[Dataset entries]
--------------------------------------------------
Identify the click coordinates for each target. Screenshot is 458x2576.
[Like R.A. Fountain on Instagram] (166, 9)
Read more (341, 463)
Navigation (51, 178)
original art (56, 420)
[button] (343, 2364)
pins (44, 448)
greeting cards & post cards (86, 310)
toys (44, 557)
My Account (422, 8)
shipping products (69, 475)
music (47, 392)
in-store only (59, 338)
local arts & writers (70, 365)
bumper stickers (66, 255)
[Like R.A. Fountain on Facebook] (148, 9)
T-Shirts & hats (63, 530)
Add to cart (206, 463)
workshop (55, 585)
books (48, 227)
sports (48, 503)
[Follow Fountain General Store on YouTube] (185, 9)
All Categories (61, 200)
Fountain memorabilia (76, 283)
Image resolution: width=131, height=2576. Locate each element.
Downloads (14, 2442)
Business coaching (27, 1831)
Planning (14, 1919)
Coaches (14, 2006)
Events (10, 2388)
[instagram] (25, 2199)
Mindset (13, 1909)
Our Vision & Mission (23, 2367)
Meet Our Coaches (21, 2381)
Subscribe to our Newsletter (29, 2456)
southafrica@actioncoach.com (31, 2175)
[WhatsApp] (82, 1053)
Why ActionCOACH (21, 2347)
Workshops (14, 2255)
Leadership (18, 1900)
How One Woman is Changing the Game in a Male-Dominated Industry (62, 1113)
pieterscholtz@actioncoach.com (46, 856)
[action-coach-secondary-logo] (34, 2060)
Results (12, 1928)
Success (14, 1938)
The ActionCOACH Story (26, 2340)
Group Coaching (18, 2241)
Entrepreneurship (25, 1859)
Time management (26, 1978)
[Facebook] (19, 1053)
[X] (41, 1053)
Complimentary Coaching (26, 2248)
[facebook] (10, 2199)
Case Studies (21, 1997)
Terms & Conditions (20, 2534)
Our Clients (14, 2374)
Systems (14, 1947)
--------------------------------------------------
▸ DIRECTIONS FOR THIS TASK: Search the entries above for lines containing the word "Like", and copy each one.

▸ TASK OUTPUT:
[Like R.A. Fountain on Instagram] (166, 9)
[Like R.A. Fountain on Facebook] (148, 9)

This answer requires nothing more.